ニュースや天気予報では10年に一度の強い寒気がやってくると報道されていた。そのため学校は休校になったり自分の職場も臨時休業になったりしている。終わってみれば幸い予想されていたような大雪は降らなく安堵しているところである。
今回は大雪ではなかったが、たいていそうった日には普段よりも早く起きて車に積もった雪をどかし、また車がスムーズに家の前から出られるように雪すかしをしなくてはならない。個人的には職場の雪すかしもしないといけないし道路も渋滞しているだろうから気持ちは少し焦っておりピンチな感じである。
速足でいつもよりも厚めの身支度をして車のフロントガラスに覆われた雪をおろしていると、ふだんはあまり顔を合わせない近所の方も同じようにしているのを見かける。家族みんなでよく降りましたねなどど軽く会話をして雪すかしの続きをするわけであるが、これまでに一度顔を会わせただけでそれ以来会っていない人もおり、顔と名前とが一致できない人も多い。今思えば自分はご近所のことに関しては何も知らず、家のことや近所づきあいはいつも妻に任せっきりにしていたことが改めてよく分かった。
今回のことがあったおかげであの人はあそこに住んでいた人なのかといったことや、町会長の名前は聞いたことがあるが、どういった方なのか見たことのない。幸い妻が先に挨拶をしてくれるのでそれにつられてこちらも会釈する。そうやってそのお姿とお名前とを把握していけたのである。
もちろんこのことができたのは雪が降ったおかげで家を出てから車を出すまでの朝の出発までの下準備の時間がいつもより長くかかるために生じたものである。家の扉を開いてすぐに出かけられるようではこのようなコミュニケーションをとる時間がないため難しい。雪が降って出発までにしばらく足止めをくらう状況があったからこそできたことなのである。
よくよく考えてみれば雪が降ってその積もった雪を除去する作業は確かにいつもの出勤パターンからするれば無駄で余計なものである。しかし見方をかえればそれがあったおかげで普段気づかなかったことが気づけたわけである。さらにいえば雪すかしを終えて車に乗って出勤している途中でも、車窓からは銀行やお店といった駐車場の雪をどかしている方の姿がよく見られる。こういった光景は普段の日常ではめったにお目にかかれることではない。雪という一見はたから見れば余計なお荷物みたいなものがふだん会わない人との接点をもたらしてくるのである。
またよく観察してみて思うことは、早い時間から多くの人数で雪すかしをしているところは仕事の面でもしっかりやっているんだなと想像できたりもする。逆にそうでないところや一人でやっているところなどもある。そこのコミュニティー内での様々なパターンが色々とみられ、そこからその集団の内側の一部をいっときでも垣間見れるのが面白い。

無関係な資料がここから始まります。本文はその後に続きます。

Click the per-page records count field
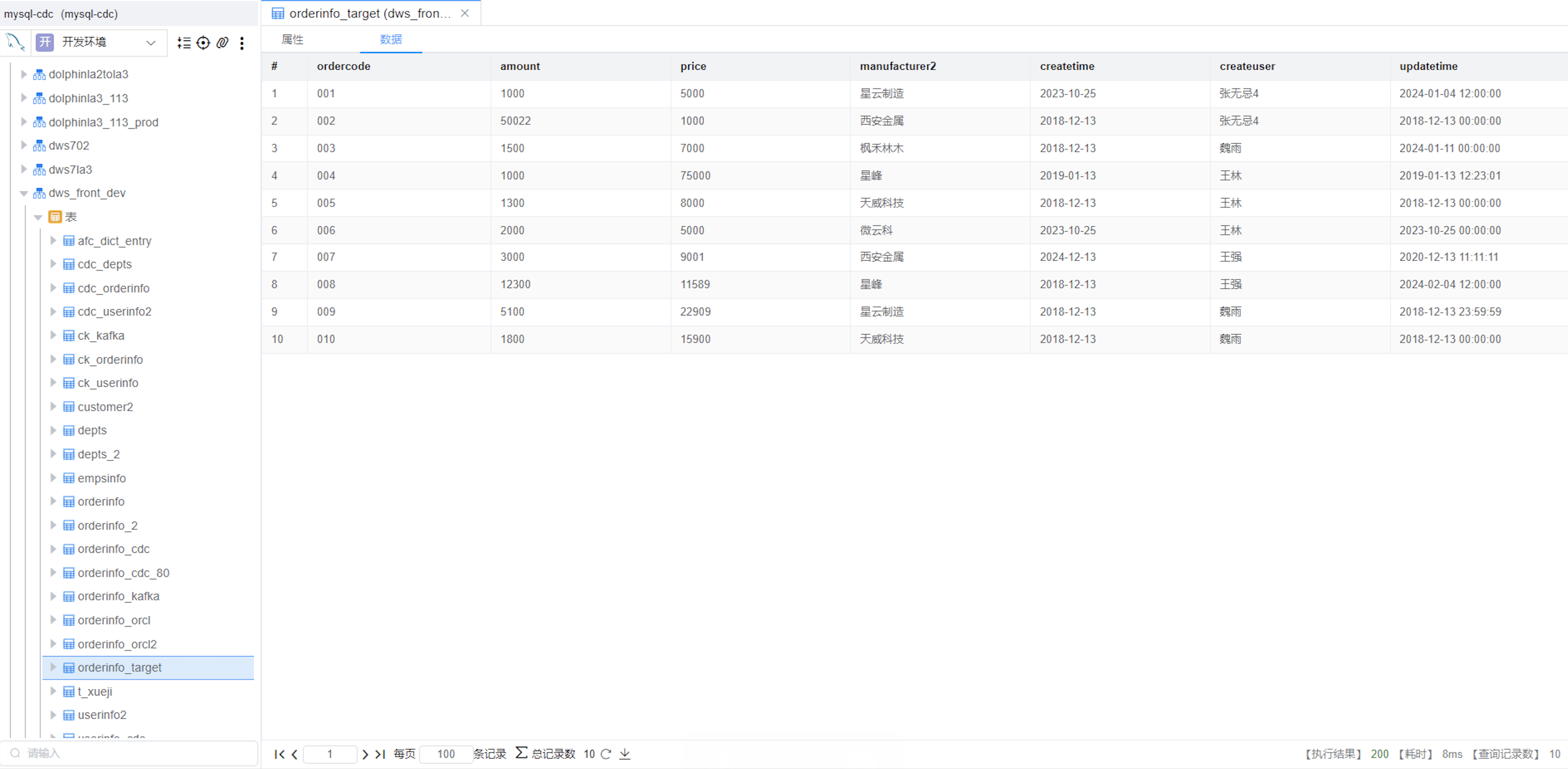 tap(445, 755)
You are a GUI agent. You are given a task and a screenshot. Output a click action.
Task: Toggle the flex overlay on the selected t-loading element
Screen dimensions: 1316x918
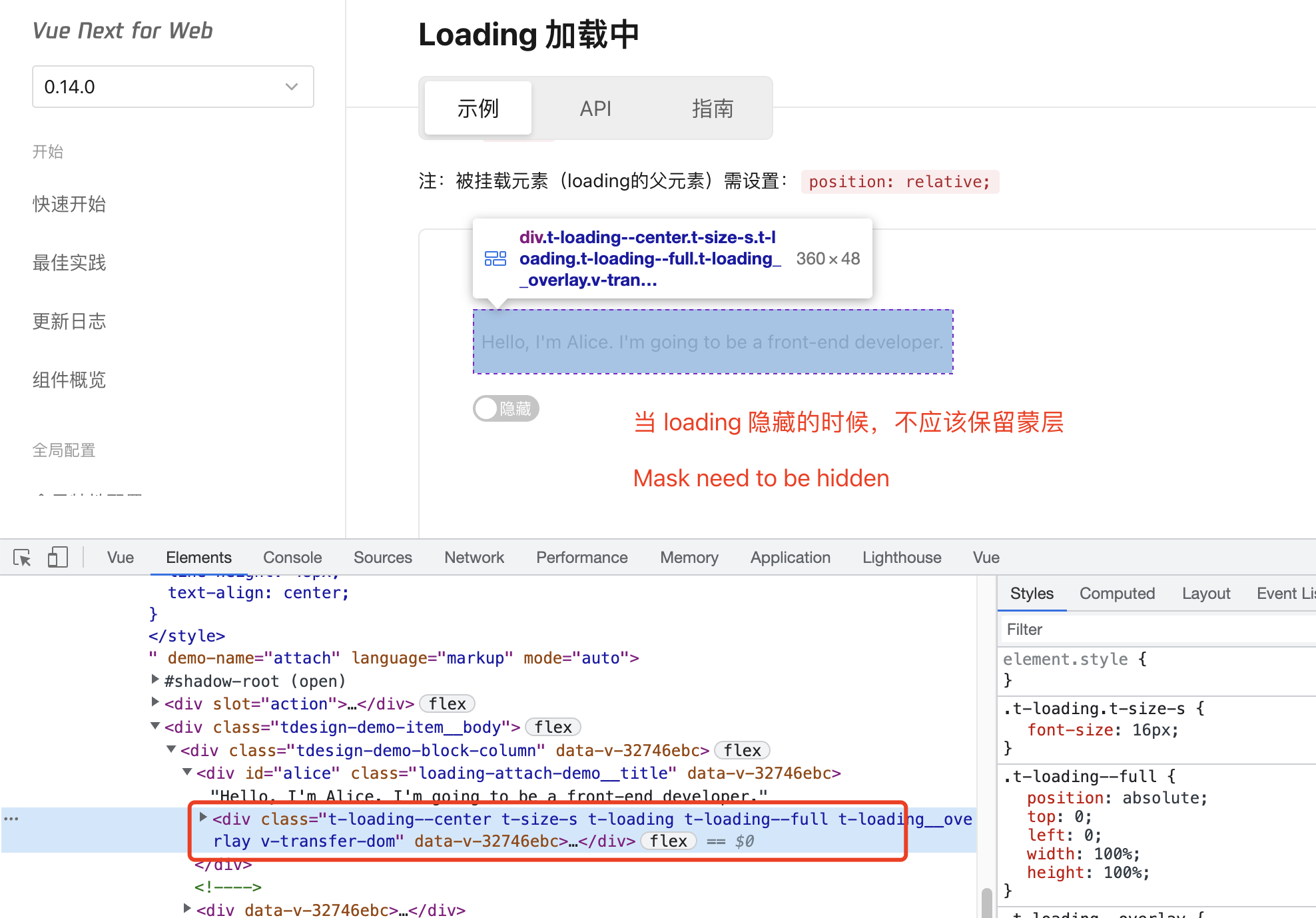(668, 841)
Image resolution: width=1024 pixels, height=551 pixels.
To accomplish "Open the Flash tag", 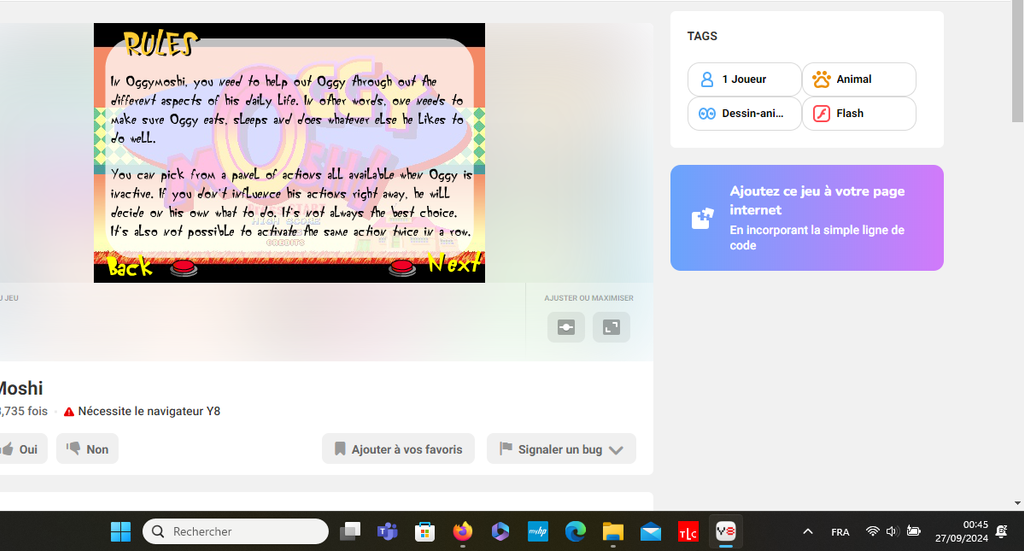I will point(858,113).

出勤前のご近所さんとのわずかなやりとりや一瞬の姿、行動からその人、その家庭の一面が分かる。時間がない中で焦ってスコップを振りかざしている人や、家族全員がでてきてお互いに協力し合って雪をどかしている姿。自分のところだけではなくみんなが使う道路まですかして笑顔で挨拶する方、余裕があったりそうでなかったりと雪という媒体によって地域の人間模様を実は垣間見ることができるのである。さらにいえば雪という困難なものに出会った時、その対処方法を見ることは広い意味で私たちが困難やピンチに直面した時にそれに対してどのように向き合っているのかが分かる貴重な機会でもある。
毎年のこの時期、自分にとっては雪が降るということは余計な作業が増え嫌だな、なるべく降ってほしくないと思うことが常であるが、見方をかえればいつもは触れることない別の一面を見られる、いつもとは違った裏の世界をみることができる時期でもあるということもふまえれば、いささか楽しみだったりもするのである。
つい先日も自分の職場の前の駐車場の雪すかしをしていた。隣が美容室でありふだんはどういった方がいるのか会ったこともなく分からなかったが、雪すかしという共同作業のおかげで初めて挨拶や言葉を交わすことができたのである。